Anak laki-laki itu menatap Mila, salah satu bibirnya terangkat membuat seringai. "Karena seharusnya gue yang ada di posisi itu, bukan dia!"


__-__


Hujan mengguyur pinggiran kota Jakarta, bau tanah mengudara masuk ke dalam indera penciuman kedua bocah yang berteduh di salah satu tenda penjual makanan. Bahkan sudah ada dua piring berisi pecel lele dan dua gelas teh manis hangat di depan mereka. Tetapi, tidak ada yang membuka suara.

Wira Baihaqi menghembuskan napas berat, mengusap wajahnya yang sedikit dingin karena suhu udara. "Gue tahu lo kesel, gue paham kalau lo gak suka posisi lo diganti sama orang lain."

"Tapi lo harusnya juga paham, kalau ini gak akan terjadi kalau lo gak pertahanin ego, " ujar Wira sembari mendorong segelas teh hangat, mengisyaratkan kepada Yuda untuk meminumnya.

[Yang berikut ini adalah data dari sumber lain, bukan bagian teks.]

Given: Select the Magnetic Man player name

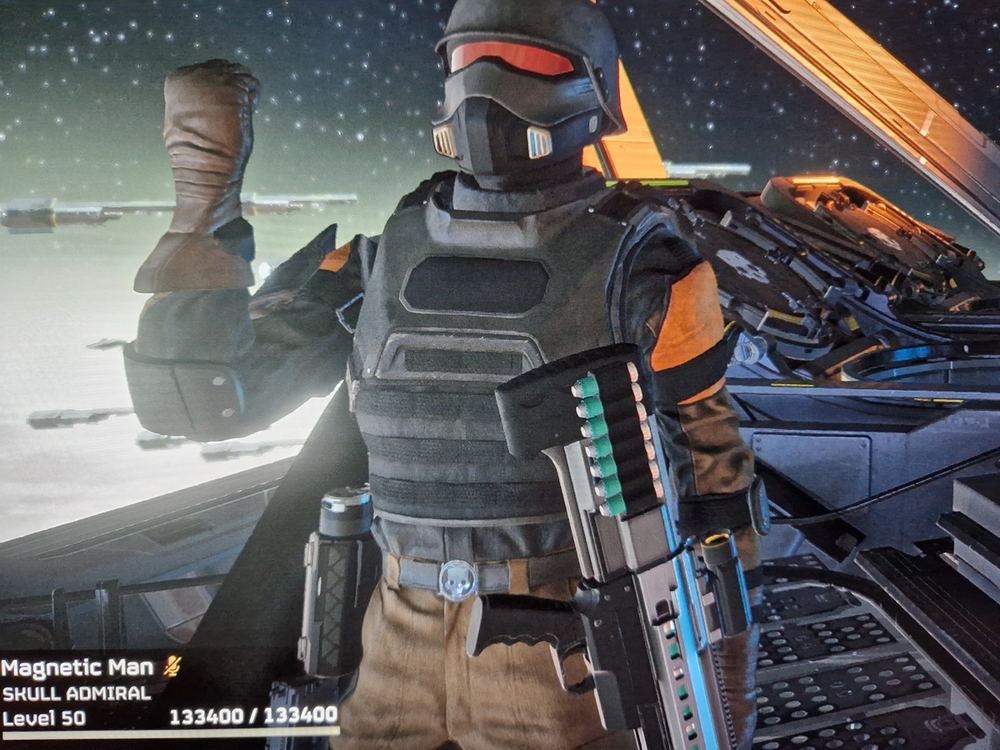Looking at the screenshot, I should 78,668.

Yuda memegang gelas itu, membiarkan rasa hangat menyapa pori-pori yang mulai mendingin.

"Gue, gue gak bisa, Wir. Perlakuan yang gue dapat karena kecacatan dia terlalu sakit. Sampai sekarang gue masih punya bekasnya." Yuda menarik lengan hoodienya ke atas, memperlihatkan luka bekas sayatan benda tajam yang memenuhi lengannya.

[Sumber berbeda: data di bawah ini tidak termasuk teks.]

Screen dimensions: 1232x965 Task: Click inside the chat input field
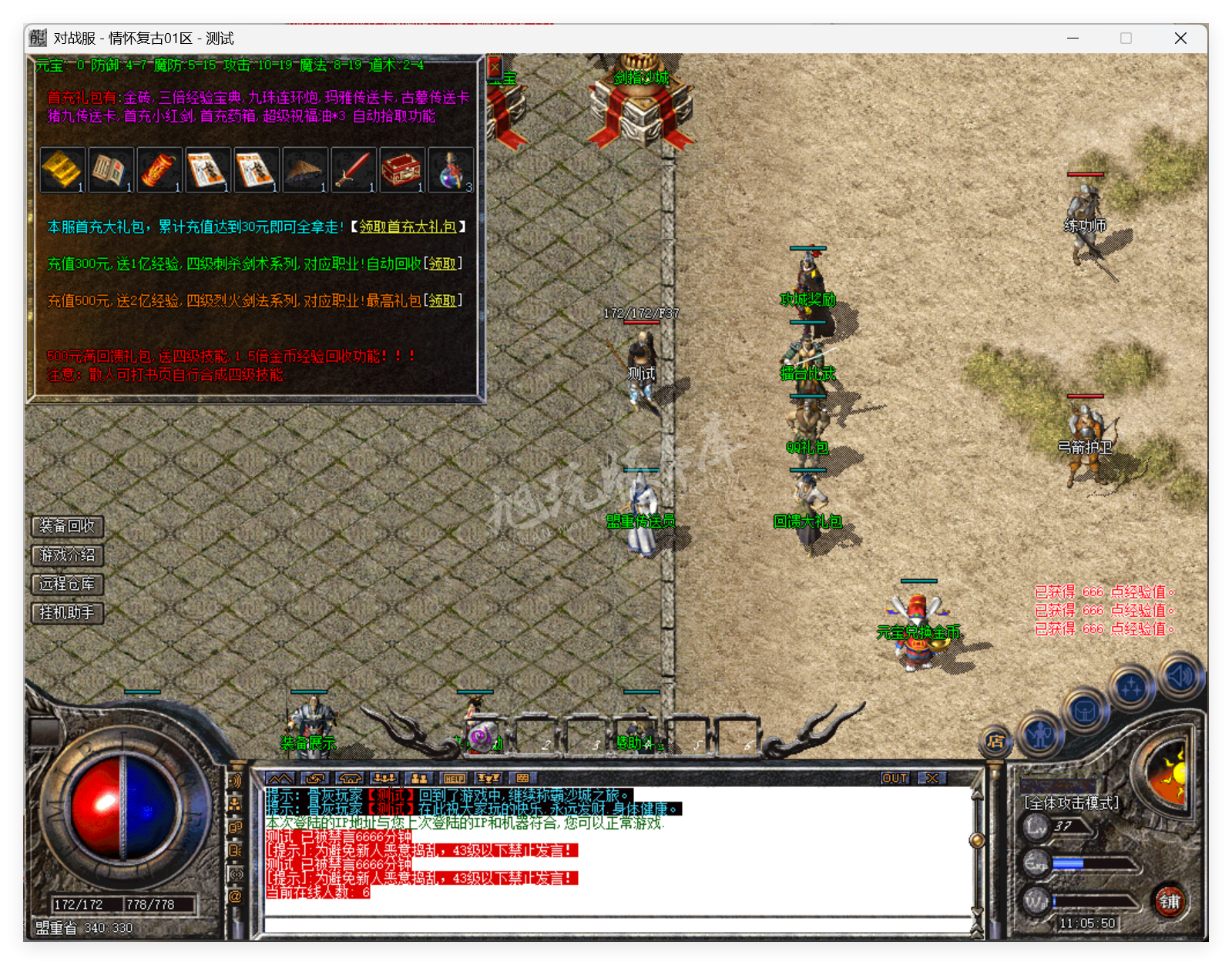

"Gue udah janji jaga dia. Tapi saat gue ingin bantu, langkah gue terhenti. Pikiran gue melayang ke masa dimana Ibu dan Ayah maksa gue buat gantiin posisi Yuta."

Netra sebulat kelereng itu membayang, pengelihatan Yuda buram karena air mata yang keluar.

"Gue harus jadi anak sempurna, sesuai kemauan mereka. Mereka bilang gue beruntung karena gak dipukulin kayak Yuta. Tapi sebenarnya gue juga dipukul, bahkan gue dibunuh, Wira."

Yuda menenggelamkan netranya pada milik Wira, mempersilakan sahabatnya itu untuk mengetahui betapa pahitnya berada di posisinya.

"Yuta emang disakiti secara fisik, tapi gue juga disakiti secara mental."


__-__


Johnny pamit mengantar Yuta, sedangkan anak perempuan itu berjalan sendiri menyusuri jalan pulang. Tidak jauh, hanya butuh satu jam lebih tiga puluh menit. Jemarinya mengetuk-ngetuk besi gerbang, memberi pertanda pada Pakde yang sedang menikmati secangkir kopi.

"Nona Mila kemana saja? Nyonya sudah pulang, beliau menanyakan Nona Mila terus, " ujar Pakde sembari kembali menutup gerbang.

Mila menghentak-entakan kaki, bibirnya mengerucut. "Aku cari si merah, Pakde. Tapi gak ketemu, " keluhnya sedih.

"Ha? Gimana, Non?" Pakde mengernyit heran, menatap nona kecil itu dengan mata menyipit. "Itu si merah ada ditempatnya, ternyata tadi di cuci sama pelayan bagian kebun."